Early in "Self-Reliance" (1841), Ralph Waldo Emerson recalls asking a trusted advisor the following question: "What have I to do with the sacredness of traditions, if I live wholly from within?" The counselor warned Emerson that such "impulses may be from below, not from above," and Emerson replied, "if I am the devil's child, I will live then from the devil" (321). Emerson's recollection is one of many instances where he becomes darkly romantic, even a little Faustian. A little later, Emerson wages his famous attack on small-minded consistency. "A foolish consistency," he sniffs, "is the hobgoblin of little minds" (324). This curiously Gothic phrase, haunted by the ghoulish hobgoblin, would have been darker had Emerson expressed his true feelings. Decrying the social taboo on cursing, he wrote in his journal that "Damn Consistency" would have been better, adding that the best reply to "foolish" remarks would be: "The devil you do" or "You be damned" (JMN 7:524).

Such sharp-tongued assertions may not immediately come to mind when thinking of Emerson. Devils, damning remarks, and hobgoblins more readily find their way into works by Edgar Allan Poe, Nathaniel Hawthorne, and Herman Melville.

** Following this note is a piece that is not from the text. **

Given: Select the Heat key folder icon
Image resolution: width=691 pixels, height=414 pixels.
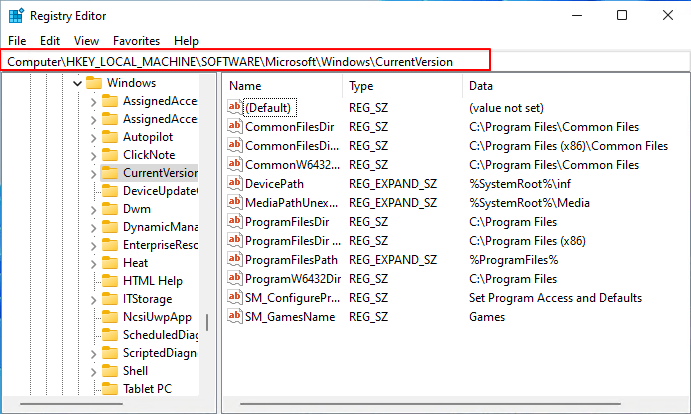Looking at the screenshot, I should pos(110,263).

Yet the New England Transcendentalist, who once blithely envisioned himself as a transparent eye-ball, was not some always-smiling Pollyanna. He did, to be sure, revel in the romantic optimism of his day. He was messianic insofar as he saw himself as Christ transfigured and the guiding light of Transcendentalism. (1) But for all his optimism and spiritual affirmation, Emerson was not immune to darkness--to "grimmest midnight" as he put it in Nature (1836). Not only that, but he once attributed all meaningful creation to the black and yawning void: "There must be the Abyss, Nox, and Chaos out of which all come, and they must never be far off. Cut off the connexion between any of our works and this dread origin and the work is shallow and unsatisfying" (JMN 9:325). Given this unbridled embrace of dark energy, might we infer that Emerson's writings, even the most sanguine, derive from dread origins?

Based on early opinions of the Transcendental leader, the answer would be "no." Due to the supposedly lightsome nature of his works, Emerson was for years pigeonholed as a naively confident, yea-saying Yankee. Contemporaries acknowledged his genius for optimism, but they thought that he could not, or refused to, see evil in the world. Troubled by Emerson's sunny view of nature, Melville once spouted, "I do not oscillate in Emerson's rainbow" (35). (2) Because Emerson didn't admire Hawthorne's brooding talents, Henry James doubted his moral depth and complexity. "Hawthorne's vision," wrote James, "was all for the evil and sin of the world; a side of life as to which Emerson's eyes were thickly bandaged," blinding him to "the dark, the foul, the base" (627). James was awed by the "accident that made them live almost side by side for so long . …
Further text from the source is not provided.